Margins are the toughest thing to deal with. You never quite know what a customers’ break-point might be, and despite the desire to make the exact same margins off of every customer, that simply is not and cannot be the reality. The notion of the “squeaky wheel getting the oil” is figuratively, and literally true in our industry. Out of fear that the pricing of your undifferentiated product (heating oil) will cause customers to leave, many times all a customer has to do is simply ask, and their price will be lowered—lest they look to move to another dealer. Consequently, in an effort to “be efficient” and profitable, the customers who DON’T ask for lower prices end up paying higher prices. This “piling on” has a tendency to get a little out of control, as there usually ends up being a smaller pool of “variable, head-in-the-sand” customers upon whom the make-up margins can be stacked. You need to analyze your customers, by category, and see if the splits are where they should be for the long-run, not just for today’s deliveries.
Lastly, in the never-ending effort to define a company by the number of customers as opposed to the number of dollars of profitability, the “cycle of violence” that has dealers losing high-margin customers and replacing them with low-margin “rentals” needs to stop. Adding a customer just because you gave him or her two years of free service, and heating oil for a margin that barely breaks you even is NOT a testament to the quality of your company, but an assurance that the customer will be back every year looking for a “deal”. Pick the right customers, but look at a “customer acquisition” as a true acquisition that will be worth more than the cost. I am not sure how many years you should plan to keep a newly acquired customer, but since the “old” ones are worth well more than the “new” ones, be sure that you are pricing the new ones in a manner that will add VALUE to your business, not just adding GALLONS.

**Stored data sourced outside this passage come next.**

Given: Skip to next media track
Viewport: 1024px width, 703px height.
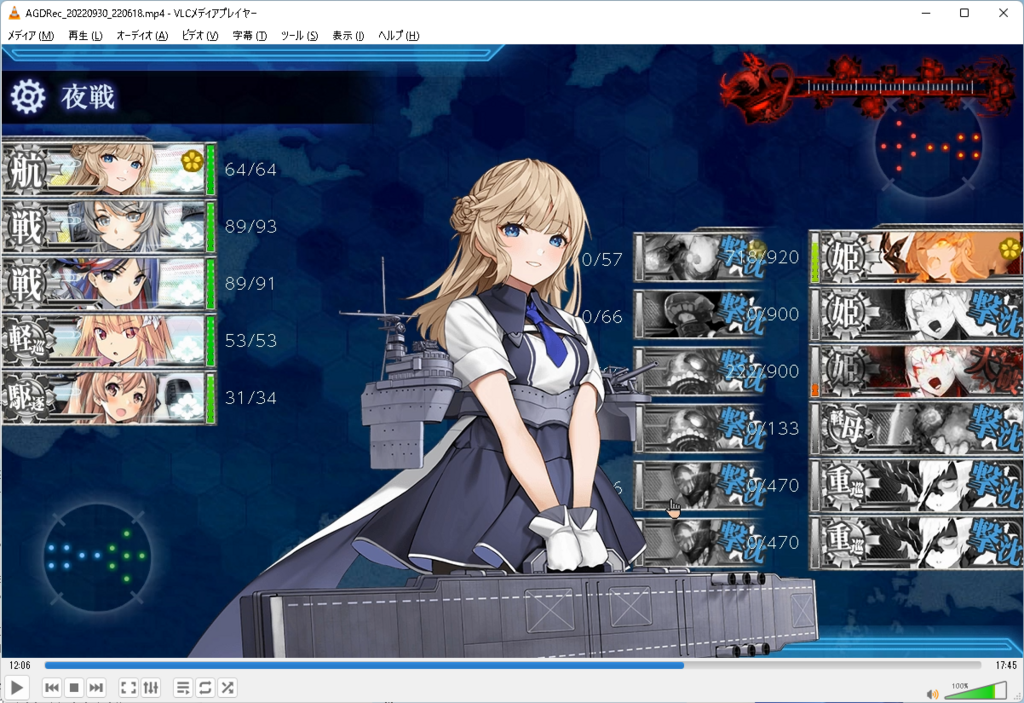Looking at the screenshot, I should pyautogui.click(x=96, y=688).

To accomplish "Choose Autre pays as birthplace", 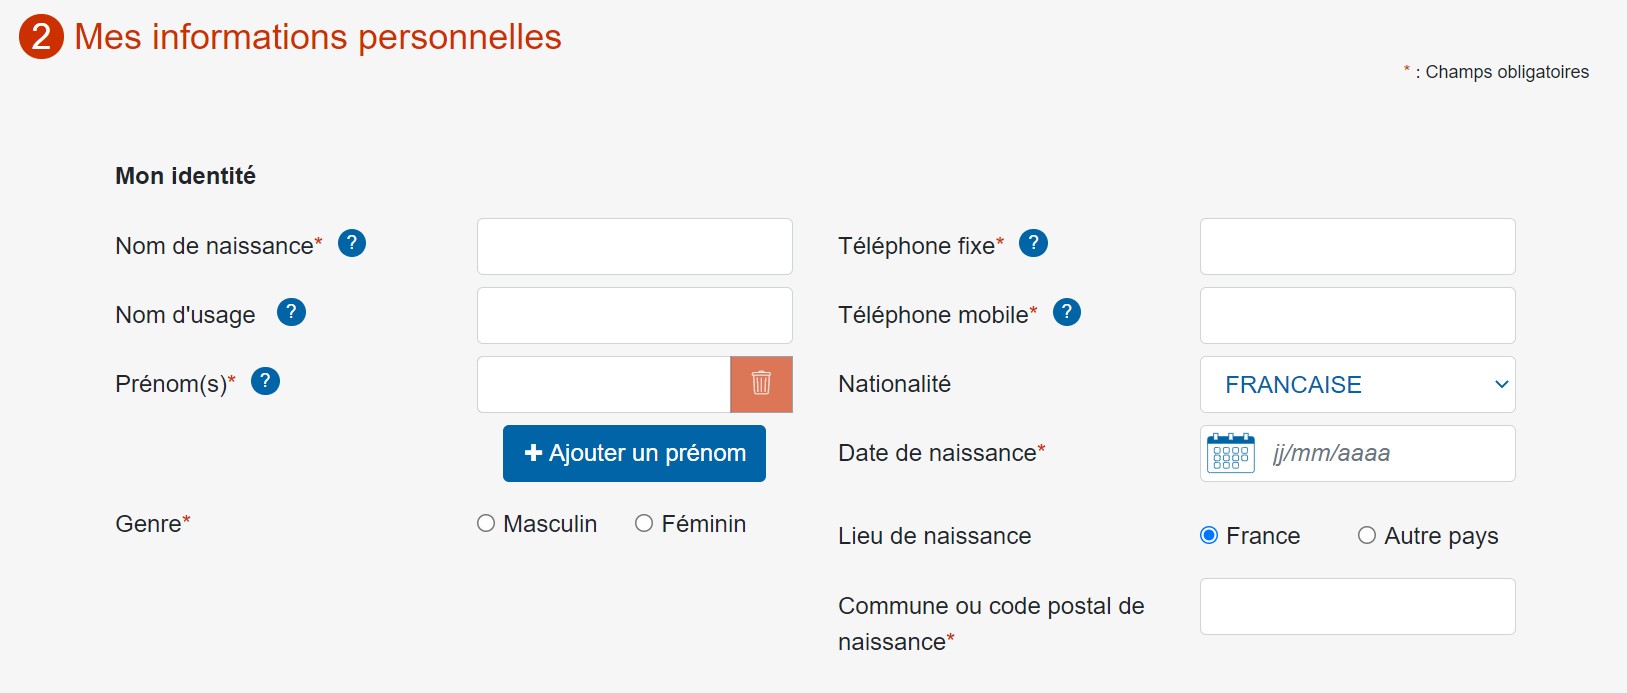I will point(1367,535).
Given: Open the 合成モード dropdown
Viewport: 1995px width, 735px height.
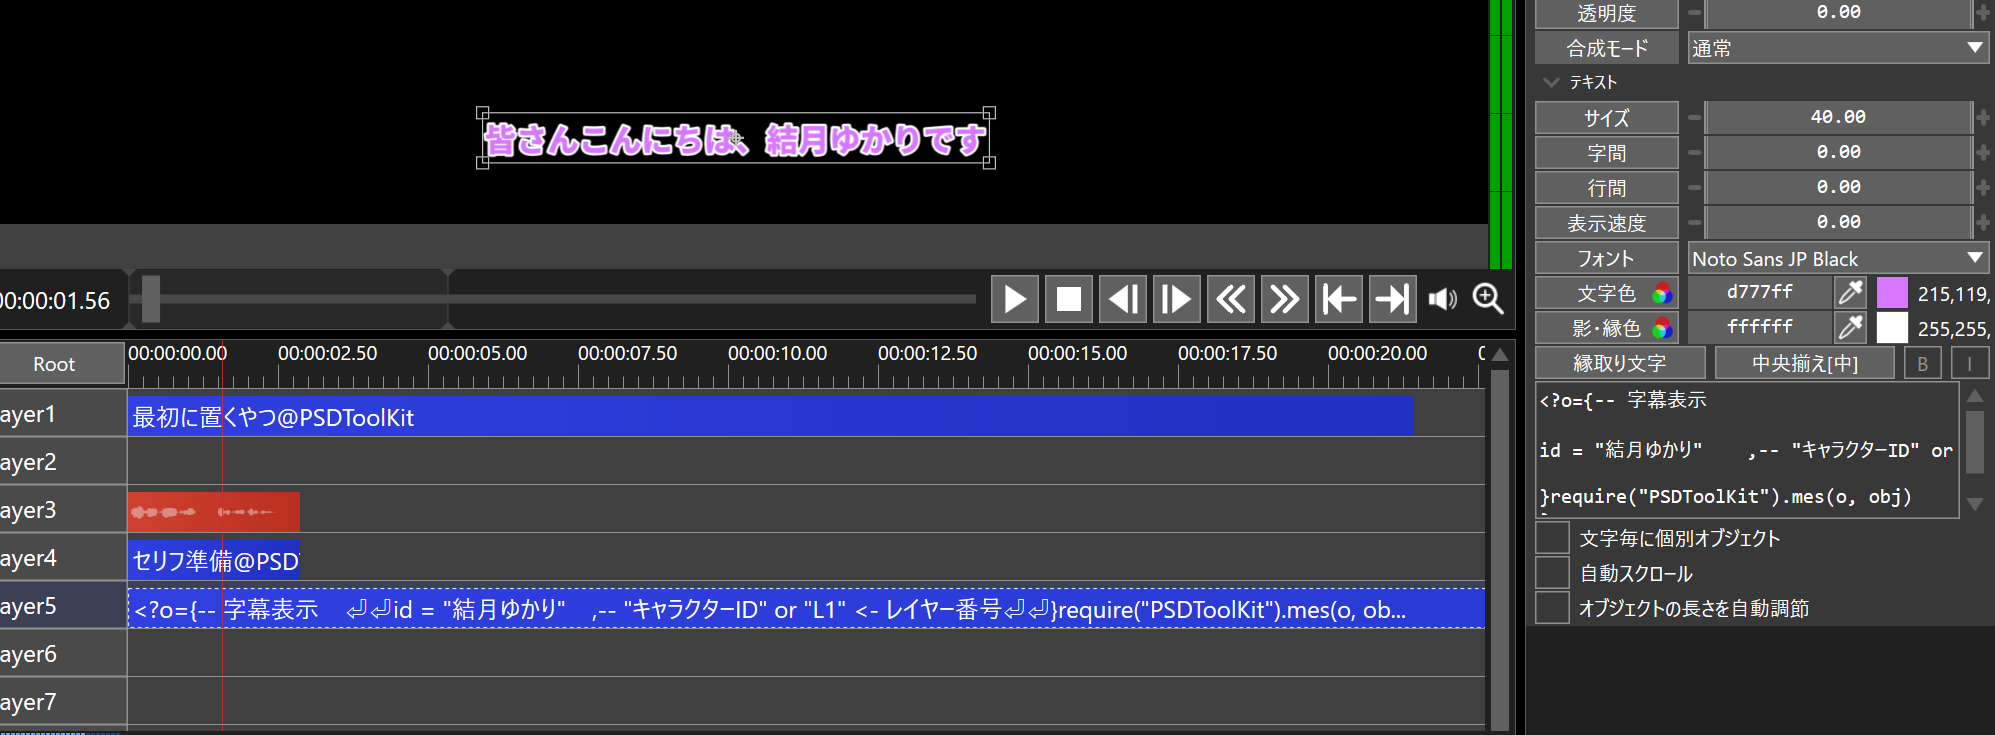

The bottom line on the notion of “efficiencies” is that the company that manages each aspect of their operation in an honest (with themselves) and realistic approach will end up in the best position. It is not as simple as “I charge the most I can, and spend the least I can”. I am not sure that such an approach was ever the best, but it certainly is not today. Data is there and available. Don’t fear it, but embrace it. As several of my good friends have been known to say, “if you can’t measure it, you can’t manage it.” Start measuring.